[Consigne]: Poursuivez l'entretien sur l'hémophilie reproduit ci-dessous en reprenant après sa dernière phrase.

[Extrait]:
════════════════════

TLM : Quelle est l’incidence de l’hémophilie en France ?

Dr Hortense Maynadié : Cette maladie génétique liée au chromosome X touche environ 1 sur 6 000 naissances masculines. Elle apparaît soit chez des enfants naissant dans des familles où il existe déjà des cas d’hémophilie, soit de novo.

 

TLM : Comment définiriez-vous les objectifs thérapeutiques ?

Dr Hortense Maynadié : L’hémophilie sévère nécessite la mise en place d’un traitement préventif au long cours afin d’éviter les saignements spontanés, notamment ceux au niveau articulaire qui sont très à risque de complications à long terme. Pour les formes mineures de la maladie, il existe très peu de saignements spontanés. Il s’agit alors de traiter en cas de saignements post-traumatiques ou lors de gestes invasifs, de chirurgies…

 

TLM : Quel est le suivi des patients hémophiles ?

Dr Hortense Maynadié : Les patients hémophiles sont suivis dans un centre spécialisé dans les maladies hémorragiques, situé à l’hôpital. Il en existe au moins un par région.

Chaque centre se compose d’une équipe pluridisciplinaire avec des médecins spécialistes de l’hémophilie, une ou plusieurs infirmières, et pouvant rassembler des kinésithérapeutes, des psychologues, des psychomotriciens, des biologistes, des pharmaciens, des APA (assistants d’activité physique adaptée), etc. Plus la maladie est sévère, plus le suivi est rapproché. Les enfants hémophiles sévères viennent tous les trois à six mois, puis à l’âge adulte, une fois par an au minimum. Pour les hémophiles mineurs le suivi est plus espacé, tous les deux à trois ans. Cela permet de s’assurer de l’absence de complications, de réévaluer les traitements, de prendre en compte les comorbidités, les risques liés aux activités sportives et professionnelles… Les gestes invasifs, même les extractions dentaires, seront effectués dans un milieu spécialisé où les traitements pro-coagulants sont disponibles.

 

TLM : Qu’en est-il de l’accompagnement de ces patients ?

Dr Hortense Maynadié : Les patients sont accompagnés par l’équipe pluridisciplinaire de leur centre et par les associations de patients. Grâce à l’éducation thérapeutique, ils acquièrent des compétences pour être acteurs de leur maladie, être plus autonomes et avoir ainsi moins d’anxiété. Elle s’effectue de façon individuelle pendant les consultations ou lors d’ateliers spécifiques avec d’autres patients. Les hémophiles sont également accompagnés dans leur vie chaque fois qu’une adaptation est à prévoir du fait de la maladie (travail, famille, voyages, handicap…). La prise en charge de la douleur est aussi un point important. Les principales complications de l’hémophilie sont les saignements articulaires détruisant à terme le cartilage, voire l’os sous-jacent. C’est l’arthropathie hémophilique. Ces destructions irréversibles entraînent des douleurs et des limitations de mobilité, principalement des chevilles, des genoux et des coudes. La prise en charge consiste à limiter au mieux les douleurs articulaires nécessitant parfois une prise en charge chirurgicale. Les kinésithérapeutes ont un rôle très important pour prévenir, dépister une anomalie articulaire, aider au traitement et à la rééducation. Pour éviter cette complication, les recommandations préconisent de débuter un traitement préventif rapidement, dès le plus jeune âge.

════════════════════

[Contenu des données]:
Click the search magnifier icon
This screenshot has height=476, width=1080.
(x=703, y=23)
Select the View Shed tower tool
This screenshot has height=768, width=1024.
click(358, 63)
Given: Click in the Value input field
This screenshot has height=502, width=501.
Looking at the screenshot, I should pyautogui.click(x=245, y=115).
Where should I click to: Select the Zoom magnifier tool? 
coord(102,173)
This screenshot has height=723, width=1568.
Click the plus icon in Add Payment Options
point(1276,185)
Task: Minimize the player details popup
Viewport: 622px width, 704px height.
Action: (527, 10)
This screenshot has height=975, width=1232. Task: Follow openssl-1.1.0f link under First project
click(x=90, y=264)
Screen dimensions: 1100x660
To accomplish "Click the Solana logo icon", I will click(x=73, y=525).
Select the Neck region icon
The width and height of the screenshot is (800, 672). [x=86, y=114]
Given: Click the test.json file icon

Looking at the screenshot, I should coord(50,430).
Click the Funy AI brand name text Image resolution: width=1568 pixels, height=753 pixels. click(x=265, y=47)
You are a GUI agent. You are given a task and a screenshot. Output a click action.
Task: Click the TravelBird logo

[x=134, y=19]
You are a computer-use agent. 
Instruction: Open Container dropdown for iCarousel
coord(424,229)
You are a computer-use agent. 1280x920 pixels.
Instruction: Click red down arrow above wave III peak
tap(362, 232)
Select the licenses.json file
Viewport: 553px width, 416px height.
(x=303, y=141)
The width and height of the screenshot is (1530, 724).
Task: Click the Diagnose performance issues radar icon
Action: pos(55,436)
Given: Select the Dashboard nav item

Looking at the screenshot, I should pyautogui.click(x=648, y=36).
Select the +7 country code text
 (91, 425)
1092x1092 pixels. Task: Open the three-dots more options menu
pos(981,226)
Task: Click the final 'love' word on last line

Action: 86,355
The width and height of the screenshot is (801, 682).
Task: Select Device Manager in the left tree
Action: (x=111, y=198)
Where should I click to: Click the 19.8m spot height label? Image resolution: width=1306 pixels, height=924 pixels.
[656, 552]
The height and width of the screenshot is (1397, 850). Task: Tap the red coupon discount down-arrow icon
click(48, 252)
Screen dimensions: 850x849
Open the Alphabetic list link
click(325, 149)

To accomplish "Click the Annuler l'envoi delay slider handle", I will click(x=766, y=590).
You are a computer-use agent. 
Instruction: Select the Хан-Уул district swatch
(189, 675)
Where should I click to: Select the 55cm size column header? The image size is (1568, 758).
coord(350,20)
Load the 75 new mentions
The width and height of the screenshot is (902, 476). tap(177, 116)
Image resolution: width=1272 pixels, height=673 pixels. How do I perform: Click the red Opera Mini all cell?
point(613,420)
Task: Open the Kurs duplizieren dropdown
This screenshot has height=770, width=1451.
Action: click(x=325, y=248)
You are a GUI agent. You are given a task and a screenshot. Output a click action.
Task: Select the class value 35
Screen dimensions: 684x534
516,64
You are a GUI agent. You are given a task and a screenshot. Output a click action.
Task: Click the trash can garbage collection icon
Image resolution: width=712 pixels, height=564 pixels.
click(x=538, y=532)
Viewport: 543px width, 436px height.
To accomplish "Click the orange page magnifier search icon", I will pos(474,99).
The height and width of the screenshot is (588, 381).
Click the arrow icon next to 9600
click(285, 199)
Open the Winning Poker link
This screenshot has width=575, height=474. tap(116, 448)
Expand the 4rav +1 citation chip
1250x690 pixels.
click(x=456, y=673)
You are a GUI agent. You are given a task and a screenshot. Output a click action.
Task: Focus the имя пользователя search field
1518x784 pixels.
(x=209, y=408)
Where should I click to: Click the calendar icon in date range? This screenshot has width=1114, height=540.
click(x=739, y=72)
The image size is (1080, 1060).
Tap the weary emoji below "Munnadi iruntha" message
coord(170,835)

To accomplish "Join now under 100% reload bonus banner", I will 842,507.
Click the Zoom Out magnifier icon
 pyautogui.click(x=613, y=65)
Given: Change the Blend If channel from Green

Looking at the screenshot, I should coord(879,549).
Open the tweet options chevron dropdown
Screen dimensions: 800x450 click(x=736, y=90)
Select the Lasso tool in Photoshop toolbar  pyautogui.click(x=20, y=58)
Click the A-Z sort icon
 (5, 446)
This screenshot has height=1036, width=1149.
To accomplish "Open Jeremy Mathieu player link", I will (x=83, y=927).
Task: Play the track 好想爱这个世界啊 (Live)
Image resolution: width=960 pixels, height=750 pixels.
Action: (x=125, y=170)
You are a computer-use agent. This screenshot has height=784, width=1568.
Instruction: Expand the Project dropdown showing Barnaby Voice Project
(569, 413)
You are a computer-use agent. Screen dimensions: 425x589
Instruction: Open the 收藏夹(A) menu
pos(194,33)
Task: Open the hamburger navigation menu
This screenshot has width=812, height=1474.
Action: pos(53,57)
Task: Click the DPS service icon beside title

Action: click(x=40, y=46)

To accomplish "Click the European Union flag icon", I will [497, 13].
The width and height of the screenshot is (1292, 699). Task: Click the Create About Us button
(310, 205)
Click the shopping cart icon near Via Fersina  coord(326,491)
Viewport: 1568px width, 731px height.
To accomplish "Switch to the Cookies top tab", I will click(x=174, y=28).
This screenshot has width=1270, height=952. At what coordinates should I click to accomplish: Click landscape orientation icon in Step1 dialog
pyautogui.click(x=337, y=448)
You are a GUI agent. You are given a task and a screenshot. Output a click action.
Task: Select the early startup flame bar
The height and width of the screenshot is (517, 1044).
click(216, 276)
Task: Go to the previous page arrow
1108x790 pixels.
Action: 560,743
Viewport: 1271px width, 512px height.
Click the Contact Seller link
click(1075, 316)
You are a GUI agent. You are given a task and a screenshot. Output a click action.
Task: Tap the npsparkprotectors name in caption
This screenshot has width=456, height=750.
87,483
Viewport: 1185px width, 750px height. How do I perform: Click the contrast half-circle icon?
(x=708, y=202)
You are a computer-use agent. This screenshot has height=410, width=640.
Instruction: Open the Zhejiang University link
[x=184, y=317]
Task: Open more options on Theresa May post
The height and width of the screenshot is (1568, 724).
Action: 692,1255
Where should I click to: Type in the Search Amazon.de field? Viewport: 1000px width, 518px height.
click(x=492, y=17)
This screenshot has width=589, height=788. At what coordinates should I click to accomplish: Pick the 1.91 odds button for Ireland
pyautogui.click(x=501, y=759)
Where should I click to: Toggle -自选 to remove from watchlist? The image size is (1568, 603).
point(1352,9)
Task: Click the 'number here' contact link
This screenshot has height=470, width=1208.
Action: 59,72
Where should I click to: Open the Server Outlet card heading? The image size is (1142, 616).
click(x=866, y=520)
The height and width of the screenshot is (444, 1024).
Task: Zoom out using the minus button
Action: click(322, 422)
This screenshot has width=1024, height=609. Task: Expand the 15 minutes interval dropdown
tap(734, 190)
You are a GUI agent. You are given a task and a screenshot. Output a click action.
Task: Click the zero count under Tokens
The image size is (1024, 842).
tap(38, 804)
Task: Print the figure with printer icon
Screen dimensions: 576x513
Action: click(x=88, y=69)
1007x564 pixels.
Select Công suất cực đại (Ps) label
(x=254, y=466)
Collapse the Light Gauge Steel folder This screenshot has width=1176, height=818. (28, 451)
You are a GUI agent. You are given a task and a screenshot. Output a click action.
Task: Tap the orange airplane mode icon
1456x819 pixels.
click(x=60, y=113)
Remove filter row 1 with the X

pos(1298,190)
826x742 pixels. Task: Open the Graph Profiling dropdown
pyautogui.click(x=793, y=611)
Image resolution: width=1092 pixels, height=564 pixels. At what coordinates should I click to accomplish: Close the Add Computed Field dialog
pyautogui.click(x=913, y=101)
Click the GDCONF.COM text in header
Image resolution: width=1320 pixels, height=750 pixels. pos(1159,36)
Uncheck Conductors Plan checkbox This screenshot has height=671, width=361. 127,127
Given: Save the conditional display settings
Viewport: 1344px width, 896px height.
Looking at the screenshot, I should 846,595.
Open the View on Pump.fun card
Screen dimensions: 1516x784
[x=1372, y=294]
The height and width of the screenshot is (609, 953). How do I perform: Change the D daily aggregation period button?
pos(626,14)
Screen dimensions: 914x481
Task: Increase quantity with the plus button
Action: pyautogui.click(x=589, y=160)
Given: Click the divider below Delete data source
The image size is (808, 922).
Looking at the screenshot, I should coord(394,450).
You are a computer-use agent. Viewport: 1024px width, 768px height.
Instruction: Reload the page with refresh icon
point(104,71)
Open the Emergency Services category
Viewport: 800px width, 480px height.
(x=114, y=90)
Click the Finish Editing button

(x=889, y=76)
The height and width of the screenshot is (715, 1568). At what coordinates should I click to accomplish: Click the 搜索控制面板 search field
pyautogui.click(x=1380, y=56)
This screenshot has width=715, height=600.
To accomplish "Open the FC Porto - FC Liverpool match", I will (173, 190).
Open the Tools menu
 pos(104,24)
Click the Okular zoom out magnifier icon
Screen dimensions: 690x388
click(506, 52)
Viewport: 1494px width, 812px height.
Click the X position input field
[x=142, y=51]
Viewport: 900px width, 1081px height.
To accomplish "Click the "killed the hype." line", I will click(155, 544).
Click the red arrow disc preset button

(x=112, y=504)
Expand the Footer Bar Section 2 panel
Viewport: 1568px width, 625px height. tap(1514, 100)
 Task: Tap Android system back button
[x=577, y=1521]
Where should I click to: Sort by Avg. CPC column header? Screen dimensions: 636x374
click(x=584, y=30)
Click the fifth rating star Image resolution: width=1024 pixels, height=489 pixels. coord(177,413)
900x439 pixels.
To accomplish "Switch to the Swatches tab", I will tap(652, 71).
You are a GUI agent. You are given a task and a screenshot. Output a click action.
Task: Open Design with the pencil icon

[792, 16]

════════════════════

[Réponse]:
 

TLM : Et les traitements préconisés ?

Dr Hortense Maynadié : Les traitements substitutifs traditionnels apportent le facteur de coagulation manquant. Intraveineux, ils sont de surcroît administrés parfois plusieurs fois par semaine, tous les 15 jours, pour les meilleurs d’entre eux. Depuis cinq ans, un nouveau médicament est disponible : l’emicizumab, un anticorps monoclonal développé pour l’hémophilie A. Il a constitué une révolution car c’était le premier médicament sous-cutané. Efficace pour empêcher les saignements spontanés, il a une demi-vie bien plus longue que les traitements substitutifs classiques.

En fonction de la posologie choisie, une injection tous les 7, 14 voire 30 jours suffit. Il a aussi amélioré la qualité de vie des très jeunes enfants chez lesquels une injection intraveineuse était techniquement difficile et éprouvante, pour eux et pour les parents. Aujourd’hui se développent de nouvelles thérapies, pour la plupart sous-cutanées, avec des injections de plus en plus espacées (jusqu’à tous les deux mois) ou de moins en moins invasives.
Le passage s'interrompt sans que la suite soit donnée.